Exercise requirements: Only those lines in the data below from the line containing "383x403 pixels. How" through the line containing "This screenshot has width=242, height=390.", both included, should be restated word for word.

● ● ● ●

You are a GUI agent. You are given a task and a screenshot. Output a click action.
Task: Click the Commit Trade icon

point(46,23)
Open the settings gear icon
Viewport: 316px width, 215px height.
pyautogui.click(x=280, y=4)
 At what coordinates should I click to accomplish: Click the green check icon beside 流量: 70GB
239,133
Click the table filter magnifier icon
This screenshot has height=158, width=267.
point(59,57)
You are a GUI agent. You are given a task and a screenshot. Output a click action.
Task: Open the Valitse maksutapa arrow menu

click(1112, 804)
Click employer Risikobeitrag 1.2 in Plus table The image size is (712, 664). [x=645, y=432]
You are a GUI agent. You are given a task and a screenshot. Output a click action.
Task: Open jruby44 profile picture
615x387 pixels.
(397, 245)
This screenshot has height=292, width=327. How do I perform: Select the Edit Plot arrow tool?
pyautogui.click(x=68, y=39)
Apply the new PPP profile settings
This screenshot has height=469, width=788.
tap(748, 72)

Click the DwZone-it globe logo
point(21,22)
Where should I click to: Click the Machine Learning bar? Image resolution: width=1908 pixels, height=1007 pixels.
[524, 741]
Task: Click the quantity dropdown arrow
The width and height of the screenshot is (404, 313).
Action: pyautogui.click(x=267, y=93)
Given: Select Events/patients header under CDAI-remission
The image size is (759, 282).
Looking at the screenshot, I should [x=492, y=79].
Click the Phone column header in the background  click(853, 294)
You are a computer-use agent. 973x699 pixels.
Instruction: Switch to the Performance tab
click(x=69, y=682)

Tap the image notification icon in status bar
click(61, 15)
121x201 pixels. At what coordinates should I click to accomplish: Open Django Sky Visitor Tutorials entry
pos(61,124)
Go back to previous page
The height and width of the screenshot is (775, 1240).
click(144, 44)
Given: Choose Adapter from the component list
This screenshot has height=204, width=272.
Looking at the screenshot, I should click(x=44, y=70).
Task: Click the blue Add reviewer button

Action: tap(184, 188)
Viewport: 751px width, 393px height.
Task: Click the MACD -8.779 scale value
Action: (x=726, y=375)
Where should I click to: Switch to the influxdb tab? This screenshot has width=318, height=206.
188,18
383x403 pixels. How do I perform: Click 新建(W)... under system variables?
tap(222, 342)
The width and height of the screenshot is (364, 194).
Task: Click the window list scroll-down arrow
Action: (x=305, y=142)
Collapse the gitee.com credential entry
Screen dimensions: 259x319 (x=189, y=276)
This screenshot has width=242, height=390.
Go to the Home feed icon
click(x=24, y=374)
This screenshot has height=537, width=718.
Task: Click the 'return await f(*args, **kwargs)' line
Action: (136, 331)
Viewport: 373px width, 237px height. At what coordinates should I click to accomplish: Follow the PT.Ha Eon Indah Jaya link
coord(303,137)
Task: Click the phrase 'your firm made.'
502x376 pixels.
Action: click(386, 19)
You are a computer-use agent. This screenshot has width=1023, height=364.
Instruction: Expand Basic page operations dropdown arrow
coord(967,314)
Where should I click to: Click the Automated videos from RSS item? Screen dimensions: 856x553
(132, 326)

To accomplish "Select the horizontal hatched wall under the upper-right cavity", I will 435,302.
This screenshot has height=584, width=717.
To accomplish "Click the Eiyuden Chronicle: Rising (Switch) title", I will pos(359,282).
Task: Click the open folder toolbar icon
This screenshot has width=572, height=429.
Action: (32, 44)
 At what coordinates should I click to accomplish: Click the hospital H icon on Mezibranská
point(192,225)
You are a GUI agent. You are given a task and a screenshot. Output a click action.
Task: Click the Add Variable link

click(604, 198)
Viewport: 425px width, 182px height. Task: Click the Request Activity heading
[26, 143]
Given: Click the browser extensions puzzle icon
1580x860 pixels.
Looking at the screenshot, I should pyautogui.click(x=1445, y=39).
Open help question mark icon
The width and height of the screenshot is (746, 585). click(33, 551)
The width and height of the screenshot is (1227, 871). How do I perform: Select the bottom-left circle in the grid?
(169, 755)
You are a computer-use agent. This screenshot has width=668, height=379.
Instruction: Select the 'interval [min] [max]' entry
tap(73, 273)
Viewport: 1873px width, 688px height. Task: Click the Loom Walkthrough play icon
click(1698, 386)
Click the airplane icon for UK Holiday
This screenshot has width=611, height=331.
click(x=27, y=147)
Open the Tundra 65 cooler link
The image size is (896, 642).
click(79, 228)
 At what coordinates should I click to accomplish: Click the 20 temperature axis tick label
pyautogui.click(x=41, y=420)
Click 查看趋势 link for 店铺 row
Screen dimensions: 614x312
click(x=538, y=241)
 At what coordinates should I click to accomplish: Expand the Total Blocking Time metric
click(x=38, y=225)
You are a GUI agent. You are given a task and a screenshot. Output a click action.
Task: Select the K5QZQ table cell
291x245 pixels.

● ● ● ●

Exercise response:
383x403 pixels. How do I perform: Click 新建(W)... under system variables?
tap(222, 342)
The width and height of the screenshot is (364, 194).
Task: Click the window list scroll-down arrow
Action: (x=305, y=142)
Collapse the gitee.com credential entry
Screen dimensions: 259x319 (x=189, y=276)
This screenshot has width=242, height=390.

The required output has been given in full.